I cannot think of any engineer I know who did not breathe a sigh of relief when the last college exam was over, and it was time to move from academics to real-time practice. Then came the big surprise: The needs of the new job required specific knowledge and experience that even four or five years of intensive education had not provided.
Then came the bigger surprise: Ten or maybe even 40 years later, in spite of vast experience and years of on-the-job training, advances in technology had managed to widen the gap between existing skills and needed knowledge.
So what do you do? With a demanding job, two or three kids and a mortgage, going back to school is not an option for most of us. And even if it were an option, the local university is not necessarily the best place to learn the latest tools for finite element analysis of a piping system, or how to perform realistic vibration evaluation for an aeroderivative gas turbine engine.
Added to this dilemma is the plight of the crafts people, who typically do not have the foundation of a four-year degree, but do have a great deal of horse sense and years of practical experience. Unfortunately, most craft experience is with yesterday's technology, and technology methods turn over every three to five years or so. Consider the software you run daily on your computer. Has it been run without significant upgrades during the last five years? How much of it is even recognizable as the same software across this five-year span?

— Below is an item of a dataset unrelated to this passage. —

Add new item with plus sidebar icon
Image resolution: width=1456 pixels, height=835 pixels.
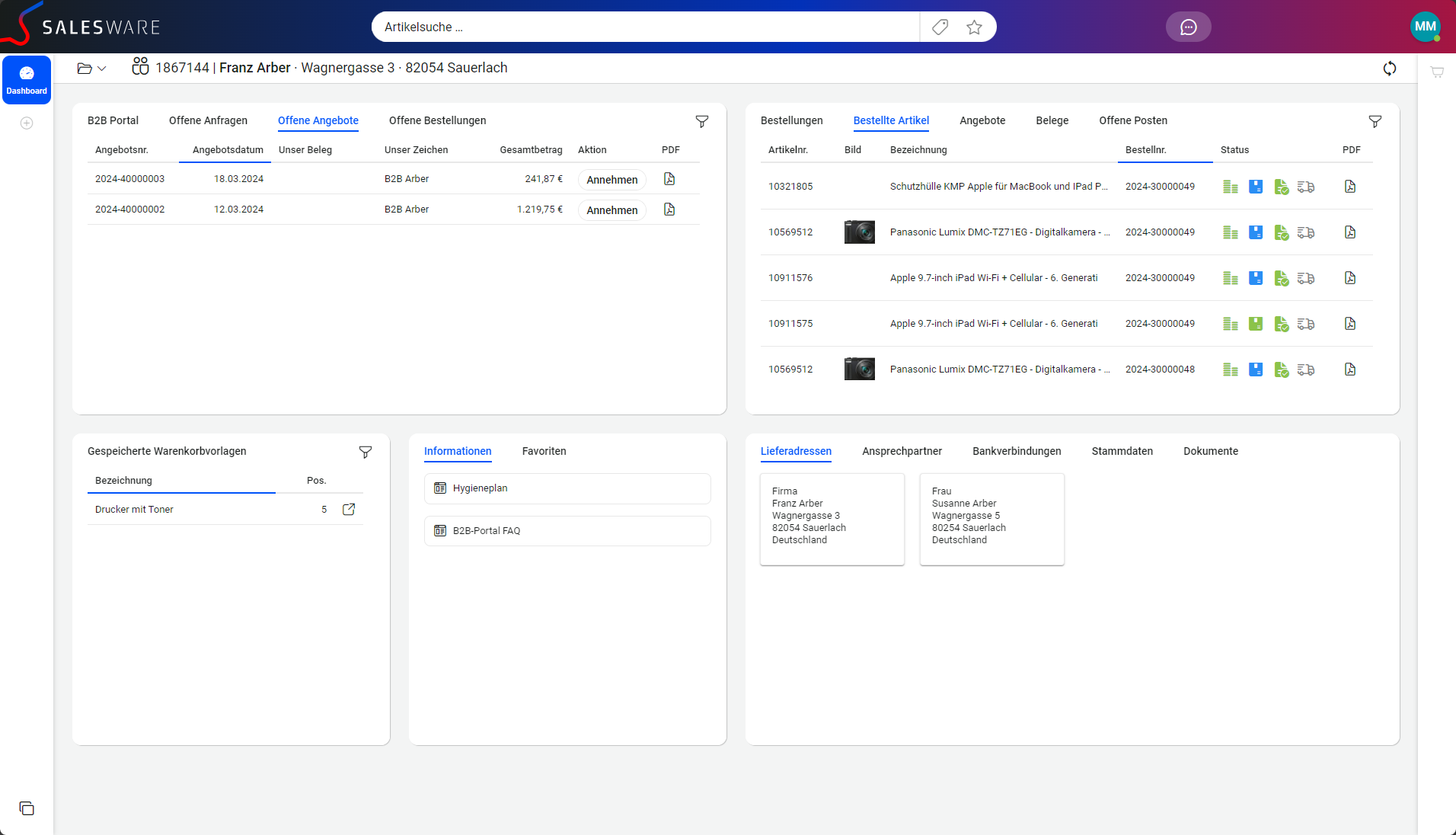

Solutions for both the engineer and the crafts person are available through job-specific or technology-specific short courses provided by various training companies and engineering societies. The table shows typical ongoing education requirements, in the author's opinion, for rotating machinery ," in particular, pumps, fans, compressors and turbines.
Of course, attendance at courses such as these requires time and money. In the United States and Canada, it is customary for short courses to be taken during regular working time and to be paid for by company funding. The perceived long-term economic benefit to the company is very strong. To minimize the cost to a large company committed to continuing education, it usually is best to provide the course on-site, so travel time and costs are minimized, although some extra fees will be required by the course offeror.
Even when a plant is committed to continuing education, difficulties might be encountered in obtaining plant management approval unless the course can be shown to be relevant and fill a gap in necessary knowledge. If the course shows attention to fiduciary responsibility, approval is much easier.
For example, attendance by key plant personnel at a course on vibration interpretation or proper selection and maintenance of mechanical seals could positively affect disciplinary actions by the U.S. Environmental Protection Agency (EPA) or the U.S. Occupational Safety and Health Administration (OSHA) if an accident happens.
How much is enough?
Even if a successful case is made for the course's relevance, plant management still might be reluctant to move beyond introductory courses, and management might cut off funding for further coursework in a given area even if the information already conveyed does not provide sufficient depth for personnel to competently perform a detailed and required function.
Consider a vibration example. Vibration analysis using a meter can tell you the overall vibration level at a measured location, which can be compared to an acceptance chart. But a vibration analysis that looks at the level vs. frequency across a spectrum, evaluates the narrowband vs. broadband parts of the spectrum, evaluates the operational spectrum vs. the spectrum resulting from a "bump" test, and takes into account the machine's internal clearances and design details is much more valuable. This information then can be evaluated by an in-house expert or a competent consultant to make an excellent estimate of whether the machine is in trouble and, if so, when it needs to be shut down and what should be readied to fix it.
Sometimes the small-letter kind of vibration analysis is enough, but if you have a large compressor failure that takes off someone's arm or allows massive emissions on the outskirts of your town ," if you are in responsible authority and small-letter vibration analysis is all you were willing to pay for ," I hope you look good in stripes. Furthermore, if I am a stockholder in your company, I am not going to be very enthusiastic about the $50,000 you saved in vibration monitoring system hardware, the $25,000 you saved in consulting costs or the $15,000 you saved in detailed training when the machine most critical to your process just went into an unplanned outage at the cost of $350,000 a day in lost production.
In short, when you are responsible for rotating machinery, you are dealing with very critical issues on many levels: safety, the environment, profitability, etc. Unfortunately, large rotating machines with a high power density are the ones most critical in these areas, but also are the ones that are most difficult to understand and predict the behavior of.
Can continuing education avoid all mishaps and catastrophes with this equipment? No. But it can be a key factor in avoiding the great majority of them.
Weighing course options
Even the best engineers and crafts people cannot be experts at everything. Furthermore, plants have been forced to cut back drastically on their operations and maintenance (O&M) staffing during the last 15 years. This is the result of, among other factors, competitive "re-engineering" at steel mills, refineries and manufacturing plants, and de-regulation in the power industry.
I recently finished the "Bearings and Lubrication" chapter for the third edition of the Modern Marine Engineer's Handbook, and this was a key factor I needed to keep in mind during the writing process because military facilities have cut their O&M staffs as well. In surveys, we found that issues deemed "common knowledge" in the past were totally unknown by today's nonspecialists.